Choose SeekWell if you are comfortable writing SQL and want a clean interface for managing scheduled queries. The lack of write-back is a real limitation if your workflow requires it.

Troubleshooting

"Cannot connect to database" in Apps Script The most common cause is a firewall blocking the connection. MySQL defaults to port 3306. Your database host must accept connections from Google's server IP ranges, or you need to configure an SSH tunnel. Check that the host is not limited to localhost connections only.

Apps Script add-on does not appear in the Extensions menu The add-on was installed for a different Google account. Google Workspace add-ons are account-specific. Sign in with the account you used to install the add-on, or reinstall it for the current account.

Data loads but dates appear as numbers Apps Script JDBC returns date values as Java timestamp integers. Use new Date(results.getLong(col)) instead of results.getString(col) for date columns, then format with Utilities.formatDate().

Connector add-on times out on large queries Reduce the result set by adding a WHERE clause, using aggregate functions in SQL, or filtering to a date range. Connectors that run on external infrastructure (not Apps Script) handle larger datasets more reliably.

Bottom Line

Google Sheets does not have a native MySQL connector, and it is unlikely to get one given Google's architectural constraints and ecosystem incentives. Excel's Power Query provides a significantly better out-of-the-box experience for database connectivity. For Sheets users, the practical options are Apps Script (free, requires code, has timeout limits) or a third-party add-on like brooked.io (paid, no-code, handles large datasets and write-back). If your workflow requires reliable, scheduled MySQL imports into Sheets, a dedicated connector is the pragmatic choice.

Connect MySQL to Google Sheets Today

Set up a MySQL connection in Google Sheets with brooked.io, no code required. Enter your credentials, choose your query, set a refresh schedule, and your Sheets data stays in sync automatically.

Related articles:

Troubleshooting quick reference

Frequently asked questions

Is there a free MySQL connector for Google Sheets?

The only free option is Apps Script with the JDBC service. It requires writing and maintaining JavaScript code, and it has execution time limits. All third-party connector add-ons that provide a no-code interface are paid products, though several offer free tiers with limited rows or syncs.

Can I connect Google Sheets to a MySQL database without coding?

Yes, through third-party add-ons. brooked.io and Coefficient both provide no-code interfaces for connecting Sheets to MySQL. You enter your database credentials, select a table or write a query, and the tool handles the connection and data transfer.

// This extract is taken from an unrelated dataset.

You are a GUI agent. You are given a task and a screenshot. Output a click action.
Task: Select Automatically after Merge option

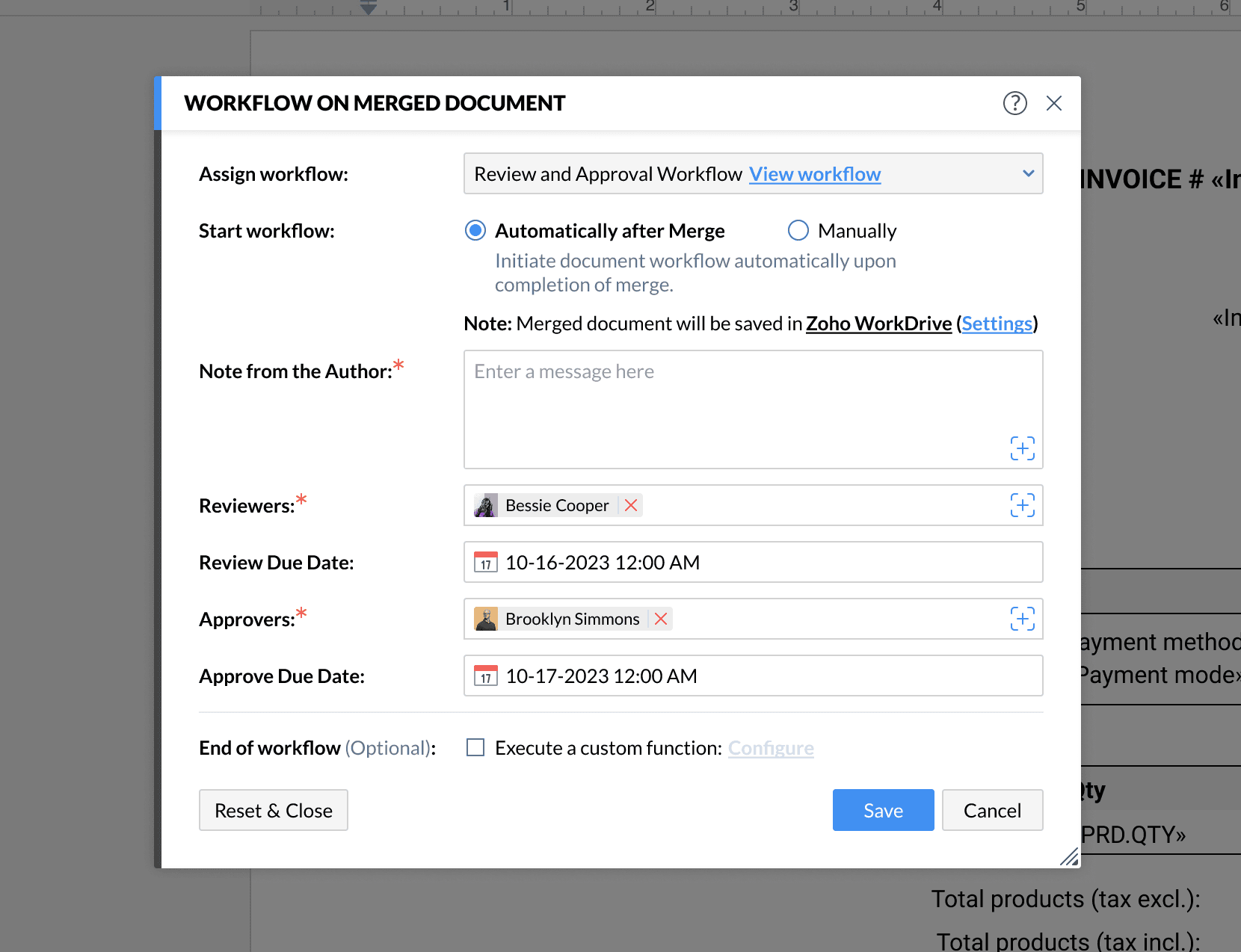pos(475,230)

Does Google Sheets support Power Query?

No. Power Query is a Microsoft product built into Excel and Power BI. It does not run in Google Sheets. Google Sheets has no equivalent built-in data transformation engine, though third-party tools provide similar functionality.

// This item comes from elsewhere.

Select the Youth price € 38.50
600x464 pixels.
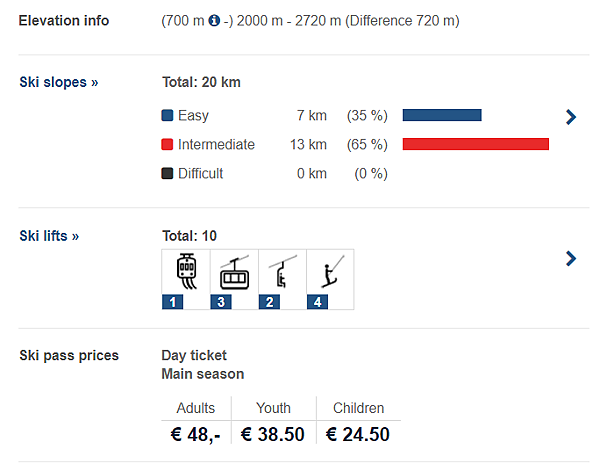point(273,434)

Why does my JDBC connection work sometimes and fail other times?

Intermittent connection failures in Apps Script are usually caused by connection pool limits on the MySQL server, network timeouts, or Google's servers temporarily being blocked by a firewall rule. Adding retry logic to the script helps. A more reliable solution is using a connector service that manages connection pooling and retries automatically.

Can I query multiple MySQL databases in the same Google Sheet?

With Apps Script, yes. You open separate JDBC connections and write results to separate sheets or ranges. With third-party connectors, support varies. brooked.io allows multiple configured connections, so you can pull from different databases into different tabs of the same spreadsheet.

What is the maximum number of rows I can import from MySQL into Google Sheets?

Google Sheets has a hard limit of 10 million cells per spreadsheet. For practical purposes, large imports slow down the spreadsheet significantly above 50,000–100,000 rows. Apps Script's 6-minute execution limit is the binding constraint for direct JDBC imports. Third-party connectors that run on their own infrastructure can handle larger datasets before the Sheets cell limit becomes the bottleneck.